Reputation: 17
I'm trying to fit a MultiStraussHardcore interaction to one of the sample datatsets in spatstat (flu). I'm maintaining the same interaction and hardcore radius for all types and point patterns. I'm running the following block:
library(spatstat)
library("optimbase")
flusubset <- flu[1:4]
typelist <- lapply(lapply(flusubset$pattern, marks), levels)
stopifnot(length(unique(typelist))==1)
num_marks <- length(typelist[[1]])
iradii <- 50*ones(num_marks)
hradii <- 3*ones(num_marks)
Int <- anylist()
for (i in 1:dim(flusubset)[1]) {
Int[[i]] <- MultiStraussHard(iradii=iradii, hradii=hradii)
}
Int <- as.hyperframe(Int)
multmodel <- mppm(pattern ~ 1, data=flusubset, interaction=Int)

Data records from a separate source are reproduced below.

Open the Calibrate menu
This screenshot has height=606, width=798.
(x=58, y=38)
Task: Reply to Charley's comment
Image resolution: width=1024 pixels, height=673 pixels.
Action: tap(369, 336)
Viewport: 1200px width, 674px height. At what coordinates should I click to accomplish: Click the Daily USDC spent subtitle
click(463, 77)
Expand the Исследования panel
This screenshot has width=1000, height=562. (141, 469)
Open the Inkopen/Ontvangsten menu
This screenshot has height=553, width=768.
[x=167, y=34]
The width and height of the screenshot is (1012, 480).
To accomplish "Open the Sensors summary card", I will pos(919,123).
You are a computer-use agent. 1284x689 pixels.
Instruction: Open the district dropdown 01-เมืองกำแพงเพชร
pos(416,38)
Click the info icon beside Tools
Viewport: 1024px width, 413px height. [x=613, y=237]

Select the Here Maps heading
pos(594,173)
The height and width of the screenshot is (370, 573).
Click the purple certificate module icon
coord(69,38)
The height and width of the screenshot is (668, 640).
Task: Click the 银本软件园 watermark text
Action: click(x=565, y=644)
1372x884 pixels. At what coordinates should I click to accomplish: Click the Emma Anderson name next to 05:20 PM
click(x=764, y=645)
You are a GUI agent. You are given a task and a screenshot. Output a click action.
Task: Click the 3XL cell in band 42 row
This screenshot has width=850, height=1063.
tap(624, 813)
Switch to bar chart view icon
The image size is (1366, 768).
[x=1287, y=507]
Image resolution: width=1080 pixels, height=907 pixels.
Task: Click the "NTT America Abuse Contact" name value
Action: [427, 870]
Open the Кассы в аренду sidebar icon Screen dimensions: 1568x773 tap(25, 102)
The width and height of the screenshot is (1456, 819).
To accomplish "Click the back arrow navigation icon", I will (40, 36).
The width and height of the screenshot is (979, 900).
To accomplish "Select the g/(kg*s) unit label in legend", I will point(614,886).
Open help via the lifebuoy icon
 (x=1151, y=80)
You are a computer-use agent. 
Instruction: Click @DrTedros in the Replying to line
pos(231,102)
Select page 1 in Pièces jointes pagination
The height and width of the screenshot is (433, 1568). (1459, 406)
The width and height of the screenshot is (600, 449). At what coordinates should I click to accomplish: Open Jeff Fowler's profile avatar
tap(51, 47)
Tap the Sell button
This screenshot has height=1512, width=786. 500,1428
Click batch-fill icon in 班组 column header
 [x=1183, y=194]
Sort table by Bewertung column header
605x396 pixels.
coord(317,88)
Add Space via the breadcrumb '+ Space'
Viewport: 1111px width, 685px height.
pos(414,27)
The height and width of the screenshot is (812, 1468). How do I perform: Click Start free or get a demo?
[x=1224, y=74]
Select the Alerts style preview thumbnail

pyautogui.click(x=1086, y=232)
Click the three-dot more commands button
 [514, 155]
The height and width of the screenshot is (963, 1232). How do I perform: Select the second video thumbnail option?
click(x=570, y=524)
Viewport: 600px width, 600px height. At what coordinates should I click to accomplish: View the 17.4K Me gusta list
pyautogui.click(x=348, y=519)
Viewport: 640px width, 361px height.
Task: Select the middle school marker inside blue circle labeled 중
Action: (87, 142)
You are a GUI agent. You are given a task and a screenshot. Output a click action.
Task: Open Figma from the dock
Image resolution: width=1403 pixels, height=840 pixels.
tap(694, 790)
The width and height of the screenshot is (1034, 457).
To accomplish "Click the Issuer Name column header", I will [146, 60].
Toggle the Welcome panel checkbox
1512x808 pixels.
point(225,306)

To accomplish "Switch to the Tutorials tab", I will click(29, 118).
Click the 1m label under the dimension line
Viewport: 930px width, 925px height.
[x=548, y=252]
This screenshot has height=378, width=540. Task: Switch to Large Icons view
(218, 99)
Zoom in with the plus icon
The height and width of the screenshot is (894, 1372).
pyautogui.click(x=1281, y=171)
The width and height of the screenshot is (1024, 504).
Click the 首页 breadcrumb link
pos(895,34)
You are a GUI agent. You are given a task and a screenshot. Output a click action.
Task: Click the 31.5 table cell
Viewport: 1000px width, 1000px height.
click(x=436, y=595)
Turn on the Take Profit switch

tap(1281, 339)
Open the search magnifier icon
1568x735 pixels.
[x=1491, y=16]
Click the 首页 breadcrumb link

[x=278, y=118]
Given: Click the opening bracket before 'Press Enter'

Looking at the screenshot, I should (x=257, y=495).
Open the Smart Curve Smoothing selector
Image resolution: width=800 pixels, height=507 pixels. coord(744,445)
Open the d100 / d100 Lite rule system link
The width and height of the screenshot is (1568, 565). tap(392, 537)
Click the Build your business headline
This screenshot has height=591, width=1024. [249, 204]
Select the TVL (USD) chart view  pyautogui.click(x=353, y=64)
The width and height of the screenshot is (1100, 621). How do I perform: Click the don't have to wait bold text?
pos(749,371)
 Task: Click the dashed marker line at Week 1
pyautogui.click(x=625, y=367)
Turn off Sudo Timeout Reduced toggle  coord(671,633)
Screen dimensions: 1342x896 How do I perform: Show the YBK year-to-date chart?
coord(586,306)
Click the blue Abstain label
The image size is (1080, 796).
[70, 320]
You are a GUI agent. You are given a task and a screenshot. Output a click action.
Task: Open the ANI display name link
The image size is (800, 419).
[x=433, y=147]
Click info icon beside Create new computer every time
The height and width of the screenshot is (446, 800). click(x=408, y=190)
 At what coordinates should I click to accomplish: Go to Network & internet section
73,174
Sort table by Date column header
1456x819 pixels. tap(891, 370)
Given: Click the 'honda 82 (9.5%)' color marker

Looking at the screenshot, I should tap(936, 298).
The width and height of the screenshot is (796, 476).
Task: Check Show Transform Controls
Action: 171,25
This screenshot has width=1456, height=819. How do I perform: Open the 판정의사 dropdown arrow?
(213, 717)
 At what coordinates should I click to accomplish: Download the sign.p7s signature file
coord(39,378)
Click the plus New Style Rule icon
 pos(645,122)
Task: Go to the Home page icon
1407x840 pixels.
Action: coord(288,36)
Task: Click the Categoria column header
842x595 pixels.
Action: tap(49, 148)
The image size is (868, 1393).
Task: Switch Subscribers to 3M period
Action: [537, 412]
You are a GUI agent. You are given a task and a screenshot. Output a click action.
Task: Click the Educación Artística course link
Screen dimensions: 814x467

Each time I run mppm, I get the following error
Error in (function (d, tx, tu, par) : data and model do not have the same possible levels of marks
I've included the traceback, too.
12. stop("data and model do not have the same possible levels of marks")
11. (function (d, tx, tu, par) { r <- par$iradii h <- par$hradii ...
10. do.call(fun, usedargs)
9. do.call.matched(pairpot, list(d = matrix(, 0, 0), tx = marks(X)[integer(0)], tu = marks(P)[integer(0)], par = potpars))
8. evalPairPotential(X, U, EqualPairs, pairpot, potpars, Reach)
7. evaluate(X, P, E, interaction$pot, interaction$par, correction = correction, splitInf = splitInf, ..., Reach = Reach, precomputed = precomputed, savecomputed = savecomputed)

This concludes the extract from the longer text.